Just One Mile: Gentrification in Congress Heights, DC

Who Is All of This For?

I feel good about the new schools and facilities coming to the area, not for us necessarily because we always had access because we had two cars and would go into Virginia or NW for activities with the kids, but because the people in the neighborhood before us will finally have access to the quality of services that people in other parts of the city already had. Congress Heights has amazing green spaces. Now that the city is cleaning them up, the kids can play and enjoy them.

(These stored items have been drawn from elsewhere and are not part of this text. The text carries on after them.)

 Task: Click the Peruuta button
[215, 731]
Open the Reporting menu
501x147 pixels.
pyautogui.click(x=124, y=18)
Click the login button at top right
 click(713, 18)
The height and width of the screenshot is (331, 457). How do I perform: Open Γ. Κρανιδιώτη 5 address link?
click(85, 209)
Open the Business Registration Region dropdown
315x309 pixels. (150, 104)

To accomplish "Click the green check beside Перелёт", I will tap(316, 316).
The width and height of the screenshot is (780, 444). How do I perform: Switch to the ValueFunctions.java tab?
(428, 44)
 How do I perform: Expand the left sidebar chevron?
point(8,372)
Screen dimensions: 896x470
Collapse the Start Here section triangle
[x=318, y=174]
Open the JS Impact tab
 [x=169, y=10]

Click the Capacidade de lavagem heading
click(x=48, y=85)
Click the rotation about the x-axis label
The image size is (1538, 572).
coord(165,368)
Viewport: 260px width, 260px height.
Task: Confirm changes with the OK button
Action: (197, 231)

My fear is, like the inexpensive Washington Ballet and Levine Music programs at the ARC, the area will be “discovered,” prices will rise, and those who have waited for change will find that the changes were made for someone else, not them. The cost of housing has already gone up, and even with the rent controls in place, with the level of unemployment and low income in the area, the daily evictions, evidenced by piles of furniture and personal belongings on the sidewalk that we drive by each morning on our way to the highway, are bound to become more frequent.

I would tell myself that we were doing something good for the community by staying, by not running from the gunshots, and helicopters, and stolen cars. I would tell myself that the kids in this neighborhood needed to see a mom and a dad living together who took care of their kids and went to work every day. Even in our little patch of heaven we were a curiosity to the kids in the neighborhood. Some of the houses had two parent families, but others had single, hard working mothers and grandmothers. Often kids would come over to play with my kids outside and whisper to my kids, “is that your dad?” To my kids it was obvious that the guy that washed the cars, brought groceries in, and inflated basketballs was the dad, but to other kids it wasn’t. Maybe I was doing something good for the community just by being here – or maybe I wasn’t.